Damon lächelte. „In diesem Fall muss ich sie mir eben auf andere Art und Weise besorgen.“

Er hatte das zwar eher scherzend vorgebracht, aber Cassandra wusste, dass er es ernst meinte.

Sie öffnete den Mund, um zu protestieren. „Das traust du dich nicht …“ Doch schon verstummte sie wieder. Nein, Damon war ein Mann, der jedes Risiko einging, um das zu bekommen, was er wollte.

„Wir kommen vom Thema ab.“ Er lehnte sich in seinem Stuhl nach vorne und strich ihr mit der Hand eine Haarlocke, die sich während der heftigen Auseinandersetzung aus der perfekt sitzenden Frisur gelöst hatte, wieder aus dem Gesicht. Er schob sie ihr hinters Ohr. „Das dürfen wir doch nicht zulassen, dass eine so vorwitzige Locke dein Image zerstört.“ Er lächelte sie an. „Du könntest beinah menschlich wirken.“

Empört sprang Cassandra aus ihrem Sitz hoch und schrie ihn an:

„Was zum Teufel tust du da? Wie kannst du es dir erlauben, mich anzufassen? Tu das nie wieder, hörst du!“

Das war eindeutig überreagiert. Cassandra wusste das selbst. Aber sie hatte sich in diesem Augenblick einfach nicht unter Kontrolle. Bereits das Zusammensein mit ihm hatte sie genug Nerven gekostet. Und jetzt hatte seine flüchtige Berührung sie völlig durcheinandergebracht.

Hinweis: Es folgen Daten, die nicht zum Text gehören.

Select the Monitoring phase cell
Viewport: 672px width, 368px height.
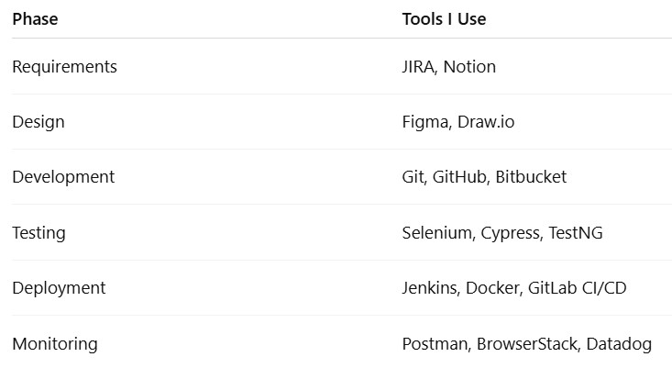55,344
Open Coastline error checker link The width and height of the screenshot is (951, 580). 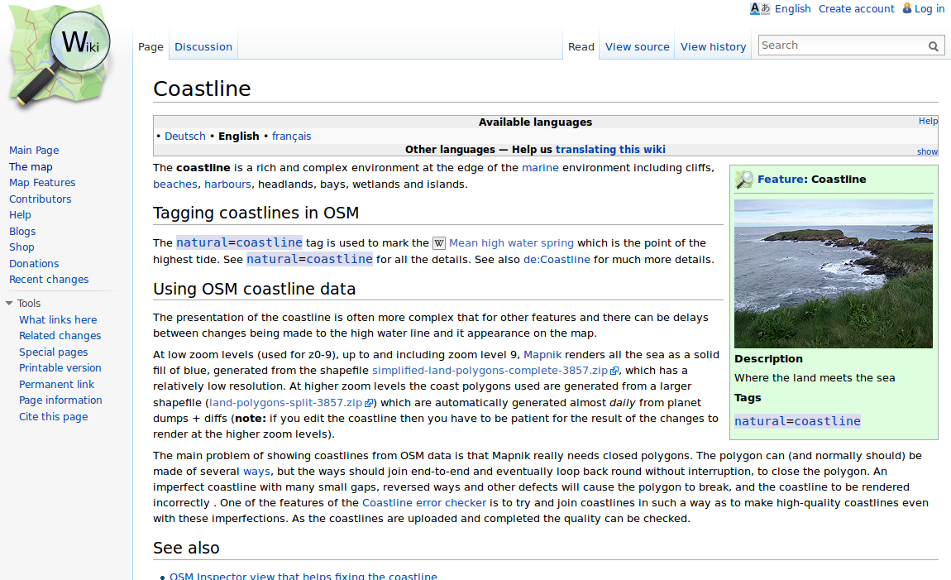coord(424,502)
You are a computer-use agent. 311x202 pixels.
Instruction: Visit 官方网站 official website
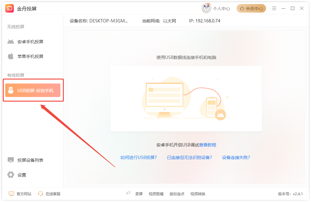tap(24, 194)
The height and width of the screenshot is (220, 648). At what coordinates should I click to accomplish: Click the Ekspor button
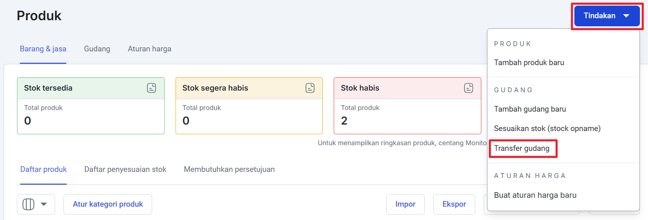(454, 204)
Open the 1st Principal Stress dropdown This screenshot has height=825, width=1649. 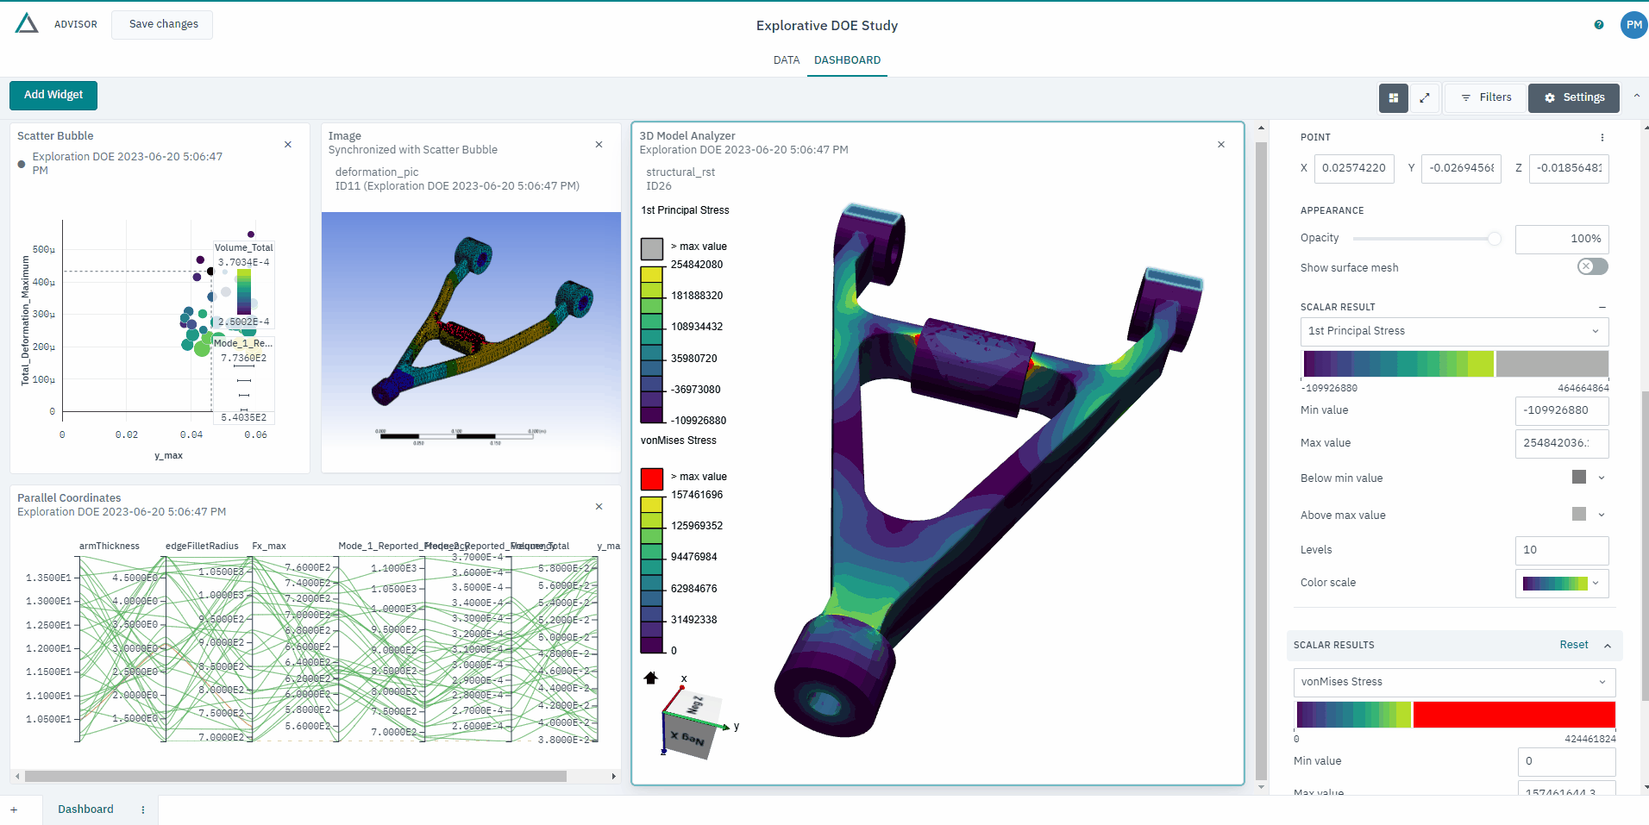click(1453, 331)
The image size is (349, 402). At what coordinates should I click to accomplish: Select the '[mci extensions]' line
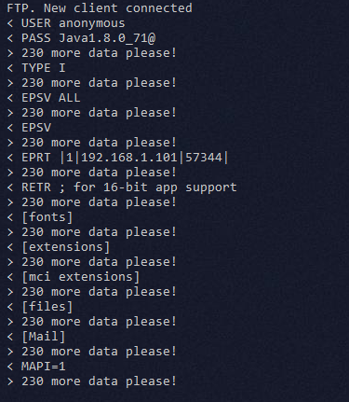pos(74,277)
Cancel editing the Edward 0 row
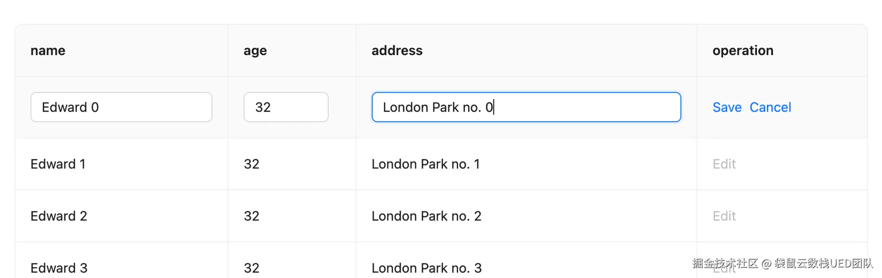The height and width of the screenshot is (278, 882). (x=770, y=107)
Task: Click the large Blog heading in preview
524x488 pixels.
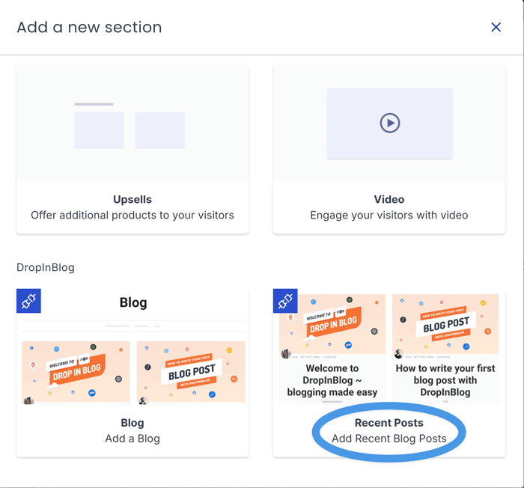Action: (x=133, y=302)
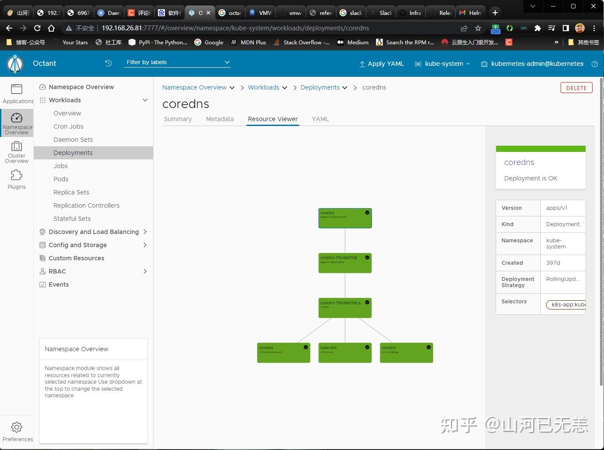Viewport: 604px width, 450px height.
Task: Click the Octant logo
Action: pos(15,63)
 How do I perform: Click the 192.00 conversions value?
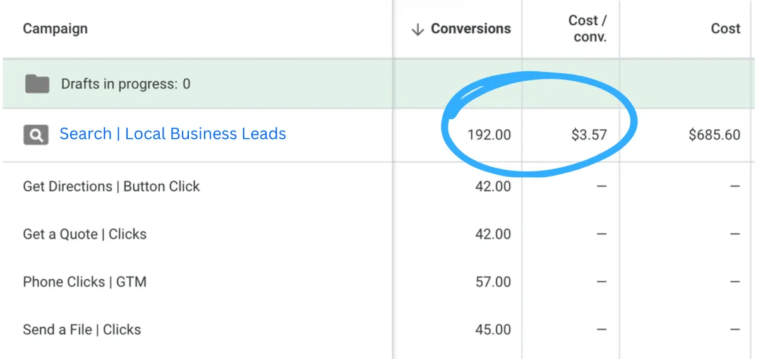click(x=489, y=135)
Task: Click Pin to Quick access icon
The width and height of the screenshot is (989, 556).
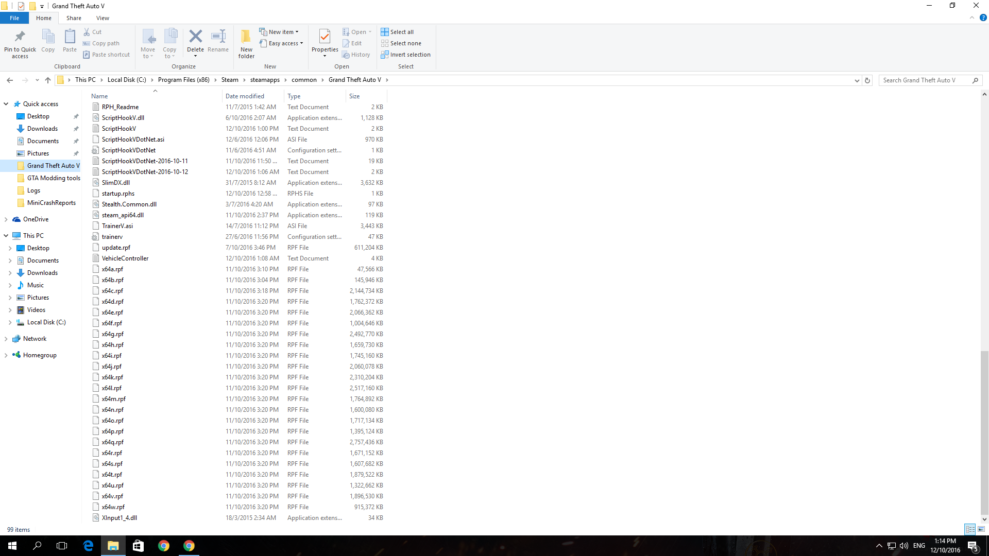Action: click(20, 37)
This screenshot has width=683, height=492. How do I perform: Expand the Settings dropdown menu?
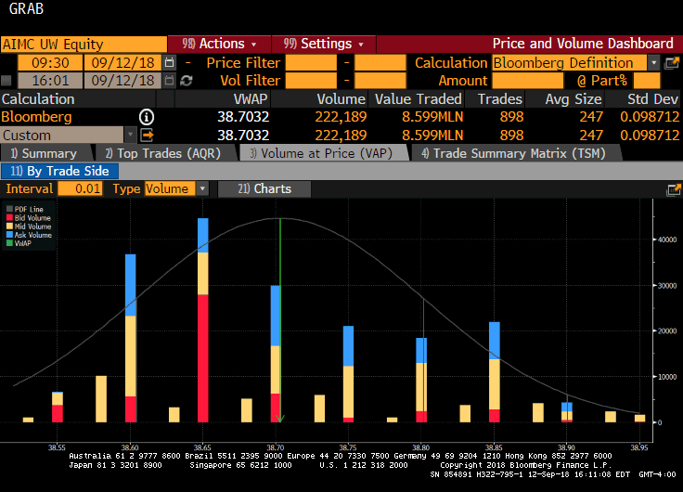point(323,44)
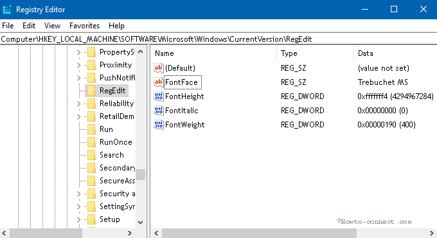
Task: Click the tree pane vertical scrollbar thumb
Action: [x=141, y=174]
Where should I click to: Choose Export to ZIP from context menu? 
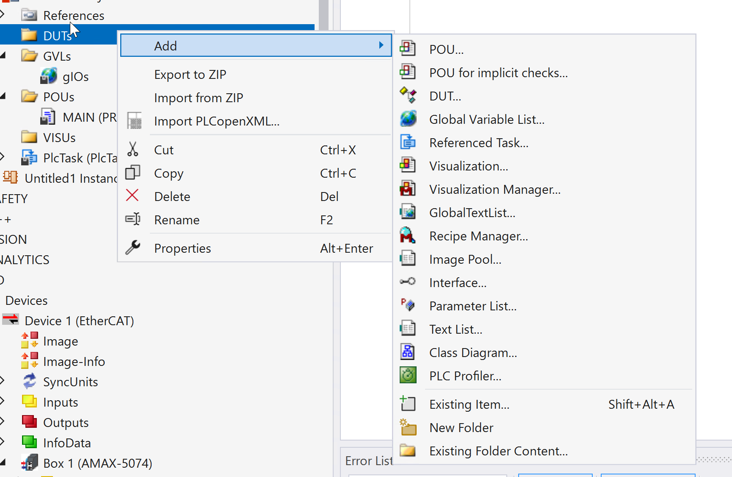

Damon schaute sie überrascht an. „Na, na“, meinte er nur, „das lässt ja tief schließen.“

Cassandra hätte die Sache auf sich beruhen lassen sollen. Oder einfach das Thema wechseln. Aber dann nahm das Gespräch eine unerwartete Wendung.

„Was willst du damit sagen?“

Damon schüttelte den Kopf, so als wolle er es ihr nicht verraten. Doch dann schien er sich eines Besseren zu besinnen.

„Du hast gefragt, also sollst du meine Meinung ruhig wissen. Ich habe den Eindruck, dass es ziemlich lange her ist, dass ein Mann dich berührt hat.“

„Ein Mann?“

„Ja, ein Mann. Weißt du, was für eine Spezies Mensch ich damit meine? Sie tragen Hosen, haben Bärte …“ Er erhob sich bei seinen Worten und stand plötzlich dicht vor ihr. „Menschen des sogenannten starken Geschlechts, obwohl das ‚stark‘ nicht unbedingt immer zutrifft.“

Cassandra fühlte sich gedemütigt und in Panik versetzt. Und sie war wütend. Am liebsten hätte sie ihn geohrfeigt. Ihre ganze Gefühlswelt war in Aufruhr, sie spürte voller Entsetzen, wie ihr Tränen in die Augen stiegen.

Aber sie nahm sich zusammen. Sie richtete sich zu ihrer vollen Größe auf und ballte die Hand zur Faust.

„Den Film habe ich dir gezeigt. Ich glaube, das wäre vorläufig alles. Ich wüsste nicht, was es noch zu besprechen gäbe.“

„Stimmt das wirklich, Cassandra?“ Er ignorierte einfach den Themenwechsel. „Bist du wirklich so ein kalter Fisch geworden, wie alle meinen?“

Cassandra hatte das Gefühl, ihr Herz bliebe stehen. Damon sah sie mit durchdringendem Blick an.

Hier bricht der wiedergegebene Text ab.